Maintenant, comparons la situation de Bombardier à celle de CN. Ce sont après tout deux titres du même secteur industriel du TSX et ce sont deux sociétés qui doivent investir lourdement en immobilisations. Voici les flux de trésorerie libres dégagés par CN au cours des cinq derniers exercices :

2013 : + 1 627 M$

2012 : + 1 640 M$

2011 : + 1 720 M$

2010 : + 1 581 M$

2009 : + 1 108 M$

CN a donc dégagé des flux de trésorerie libres cumulant près de 7,7 G$ au cours des cinq dernières années. En outre, le bilan de la société est relativement sain. Au 31 décembre 2013, la société affiche une dette nette de 8,0 G$, soit 61 % de l’avoir des actionnaires (13,1 G$). Qui plus est, son fonds de pension et son régime de retraite cumulent un surplus de 1,1 G$ à la fin de 2013.

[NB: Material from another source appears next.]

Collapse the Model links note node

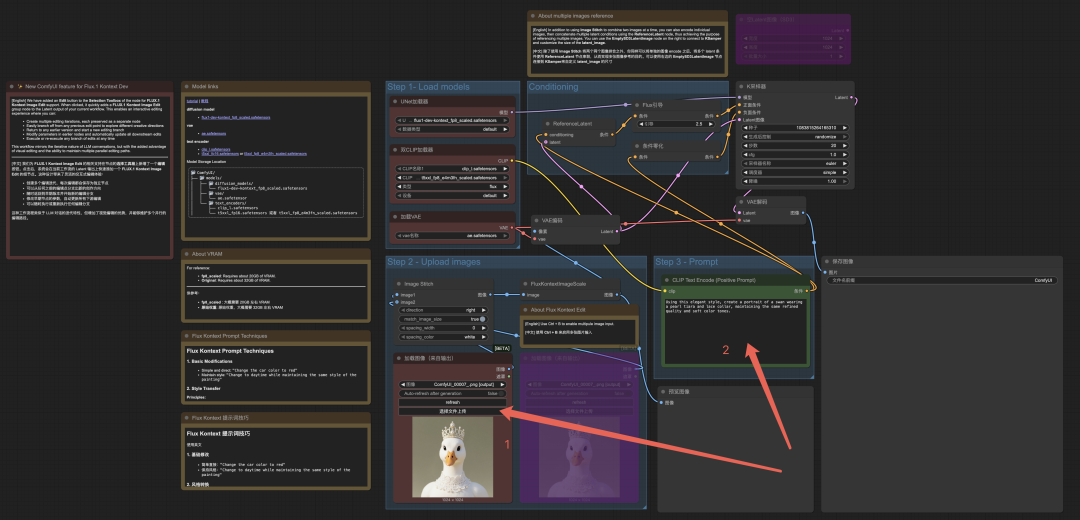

La comparaison entre Bombardier et CN est sûrement injuste car leurs modèles d’affaires diffèrent grandement. Bombardier doit consentir des investissements majeurs dans le développement de nouveaux avions pendant certaines périodes, lesquelles seront normalement suivies par des périodes où ses investissements en immobilisations seront nettement moins élevés et où elle dégagera des liquidités excédentaires substantielles. Dans le cas du CN, la société se doit d’investir année après année principalement dans le maintien de son réseau ferroviaire et dans son capital roulant. Entre les deux modèles d’affaires, celui de CN me semble beaucoup moins risqué, ce qui est d’ailleurs nettement reflété dans l’évaluation des deux titres : le titre de Bombardier s’échange à 11 fois les profits prévus en 2014 tandis que celui du CN se vend à 18,5 fois.